Black often imagined violence committed against those he loved. ‘He started to . . . yell out,’ a disturbed doctor noted, ‘when asked what was the matter he stated that men were stripping the flesh [off his wife’s body] and crunching and eating the bones.’4
Damaged men like Black posed both a problem and an embarrassment for the authorities. At first, they were hidden away in rigid isolation, sent to special soldiers’ wards in hospitals. Then they were locked up in institutions. In 1931, Black was finally certified. Admitted to Darlinghurst Reception House, he was diagnosed as ‘delusional, restless and depressed’.
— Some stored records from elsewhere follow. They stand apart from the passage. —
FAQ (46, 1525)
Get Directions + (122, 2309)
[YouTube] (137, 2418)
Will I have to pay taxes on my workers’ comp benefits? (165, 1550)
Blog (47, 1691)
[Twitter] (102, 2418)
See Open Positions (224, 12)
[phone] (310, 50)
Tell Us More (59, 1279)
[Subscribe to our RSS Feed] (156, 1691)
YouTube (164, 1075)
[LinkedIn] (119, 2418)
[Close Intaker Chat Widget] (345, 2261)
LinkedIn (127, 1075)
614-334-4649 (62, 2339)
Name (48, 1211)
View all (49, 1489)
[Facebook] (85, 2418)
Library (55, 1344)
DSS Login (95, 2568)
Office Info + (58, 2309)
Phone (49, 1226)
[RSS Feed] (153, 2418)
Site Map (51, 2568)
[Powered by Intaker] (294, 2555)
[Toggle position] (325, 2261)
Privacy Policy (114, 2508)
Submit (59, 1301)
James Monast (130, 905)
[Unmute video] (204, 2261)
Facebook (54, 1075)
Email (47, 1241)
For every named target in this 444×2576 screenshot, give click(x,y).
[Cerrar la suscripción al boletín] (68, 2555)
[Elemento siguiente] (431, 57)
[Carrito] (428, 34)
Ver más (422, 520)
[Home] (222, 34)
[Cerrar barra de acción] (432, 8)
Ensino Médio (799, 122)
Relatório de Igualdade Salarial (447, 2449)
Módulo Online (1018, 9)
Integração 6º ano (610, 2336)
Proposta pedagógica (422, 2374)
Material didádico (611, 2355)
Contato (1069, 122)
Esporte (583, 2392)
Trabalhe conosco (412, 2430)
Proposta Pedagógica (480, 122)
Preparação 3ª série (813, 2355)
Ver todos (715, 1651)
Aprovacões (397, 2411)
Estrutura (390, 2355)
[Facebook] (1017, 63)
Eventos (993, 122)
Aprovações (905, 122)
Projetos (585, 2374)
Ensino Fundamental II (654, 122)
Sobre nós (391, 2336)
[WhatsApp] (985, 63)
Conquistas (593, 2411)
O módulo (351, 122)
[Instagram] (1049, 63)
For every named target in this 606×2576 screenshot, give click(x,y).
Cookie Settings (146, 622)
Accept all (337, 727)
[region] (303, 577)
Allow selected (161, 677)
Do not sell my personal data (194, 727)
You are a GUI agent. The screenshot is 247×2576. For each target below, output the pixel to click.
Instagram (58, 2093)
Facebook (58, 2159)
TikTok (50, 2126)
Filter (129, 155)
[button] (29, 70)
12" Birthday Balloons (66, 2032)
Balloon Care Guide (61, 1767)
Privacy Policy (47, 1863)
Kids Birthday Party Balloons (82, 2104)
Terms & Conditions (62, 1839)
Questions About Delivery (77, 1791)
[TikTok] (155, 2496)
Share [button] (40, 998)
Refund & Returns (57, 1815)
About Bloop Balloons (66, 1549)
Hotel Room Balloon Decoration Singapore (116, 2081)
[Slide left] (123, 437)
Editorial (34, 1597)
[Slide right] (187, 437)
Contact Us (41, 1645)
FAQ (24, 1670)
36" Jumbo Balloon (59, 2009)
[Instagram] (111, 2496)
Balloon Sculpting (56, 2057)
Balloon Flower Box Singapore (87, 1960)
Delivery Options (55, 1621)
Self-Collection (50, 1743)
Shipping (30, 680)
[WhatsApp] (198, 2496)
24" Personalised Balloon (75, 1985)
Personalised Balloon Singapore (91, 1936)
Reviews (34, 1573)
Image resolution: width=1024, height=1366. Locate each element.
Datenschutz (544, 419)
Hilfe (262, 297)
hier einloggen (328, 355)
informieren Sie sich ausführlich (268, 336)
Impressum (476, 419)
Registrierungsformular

Throughout the 1930s, Black and thousands of others like him drifted in and out of one kind of institution or another – nerve homes, asylums, hostels for the homeless and incapacitated. These men, this deeply damaged generation, were effectively lost to the families and communities they came from. Mrs Black complained that her once attentive husband was now ‘moody and bad tempered’, given to violent outbursts against herself and her children. She lived in fear of the man she once loved. War had made a stranger of him.5
SOURCES AND FURTHER READING: This story draws on Noble Black’s soldier settlement file State Records NSW: 12/7293, BLACK NA; his repatriation file NAA: C138/4 C29645, BLACK NA; his service dossier NAA: B2455, BLACK N A. For further reading about illness and disability after the war see Martin Crotty and Marina Larsson (eds) Anzac Legacies: Australians and the Aftermath of War (North Melbourne: Australian Scholarly Publishing, 2010); and Bruce Scates and Melanie Oppenheimer, The Last Battle of the Great War: Soldier Settlement in Australia (Cambridge: Cambridge University Press, forthcoming).
1 Inspector’s Reports, Soldier Settlement file, State Records NSW: 12/7421.
2 Medical file, 1 August 1931, NAA: C138/4, C29645 BLACK NA.
3 ibid.
4 Medical files, 25 August, 1 September 1931, ibid.
5 Personal History notes, Callan Park Mental Hospital, ibid.